Plusieurs spécialistes voient d’un bien mauvais œil le Partenariat transpacifique, l’accord de libre-échange que le Canada s’apprête à signer avec une douzaine d’États de la région Asie-Pacifique (dont les États-Unis).
En surface, le Partenariat transpacifique (PTP) se présente comme un partenariat centré sur l’industrie laitière et des pièces automobiles. Dans les deux cas, la proposition est essentiellement la même du point de vue canadien : ces secteurs devront faire face à plus de concurrence étrangère en échange d’une compensation financière de plusieurs milliards de dollars.
Toutefois, comme le souligne aujourd’hui Michæl Geist, davantage de concessions se retrouvent sur la table de négociations.
Le Partenariat transpacifique va bien au-delà de l’industrie laitière et des pièces automobiles.

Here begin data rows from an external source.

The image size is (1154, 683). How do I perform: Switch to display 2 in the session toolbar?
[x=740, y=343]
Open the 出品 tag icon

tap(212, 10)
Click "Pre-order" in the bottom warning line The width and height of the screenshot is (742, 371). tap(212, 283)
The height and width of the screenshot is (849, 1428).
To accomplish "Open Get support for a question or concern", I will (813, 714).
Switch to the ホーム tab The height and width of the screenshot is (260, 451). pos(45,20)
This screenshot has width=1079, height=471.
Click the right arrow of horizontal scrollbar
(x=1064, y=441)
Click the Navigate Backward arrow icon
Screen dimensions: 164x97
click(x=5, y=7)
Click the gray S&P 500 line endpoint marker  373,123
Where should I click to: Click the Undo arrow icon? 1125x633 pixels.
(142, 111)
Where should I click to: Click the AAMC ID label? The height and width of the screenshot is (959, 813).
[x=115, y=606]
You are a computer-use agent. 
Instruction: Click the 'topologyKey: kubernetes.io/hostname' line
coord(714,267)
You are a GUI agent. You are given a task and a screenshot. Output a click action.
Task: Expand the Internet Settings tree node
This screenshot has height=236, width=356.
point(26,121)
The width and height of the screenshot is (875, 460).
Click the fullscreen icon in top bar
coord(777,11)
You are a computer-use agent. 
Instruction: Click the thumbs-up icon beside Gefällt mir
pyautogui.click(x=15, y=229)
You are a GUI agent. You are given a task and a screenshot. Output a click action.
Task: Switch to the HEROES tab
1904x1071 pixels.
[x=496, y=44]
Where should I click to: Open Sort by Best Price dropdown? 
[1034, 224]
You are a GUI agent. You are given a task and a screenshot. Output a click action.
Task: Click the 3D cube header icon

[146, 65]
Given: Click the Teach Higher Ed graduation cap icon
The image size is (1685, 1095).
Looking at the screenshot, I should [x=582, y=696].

D’une part, de nouvelles règles ouvriraient la porte à de potentielles poursuites de sociétés étrangères contre le gouvernement canadien à l’égard de politiques nationales ou de décisions judiciaires. Il serait également question d’une révision de la loi canadienne sur le droit d’auteur, ayant comme conséquence de prolonger le délai avant qu’une œuvre tombe dans le domaine public de plusieurs décennies, soit au-delà de la norme internationale. Enfin, l’un des effets les plus troublants et largement ignoré du PTP implique la vie privée.
Vie privée, vous avez dit vie privée?
Yep, on a dit «vie privée». En fait, on l’a écrit, mais c’est tout comme si on l’avait dit.
Si le droit à la vie privée n’est pas au cœur de ce partenariat, certaines mesures proposées sont susceptibles de venir entraver la capacité des gouvernements d’établir des garanties sur la confidentialité des informations sensibles de leurs citoyens.
D’abord, tel que le résume le gouvernement canadien, le Chapitre portant sur le commerce électronique «empêche les gouvernements des pays du PTP d’exiger l’utilisation de serveurs locaux pour le stockage de données». Cette mesure est bien entendu une demande des entreprises de la Silicon Valley, qui souhaitent à tout prix éviter d’avoir à gérer des centres de données à l’extérieur des États-Unis. Si le Canada n’exige pas pour le moment que les données confidentielles de ses citoyens soient stockées sur son territoire, la crainte d’une exploitation de celles-ci par le gouvernement américain (en vertu du Patriot Act par exemple) pourrait l’inciter à changer d’idées.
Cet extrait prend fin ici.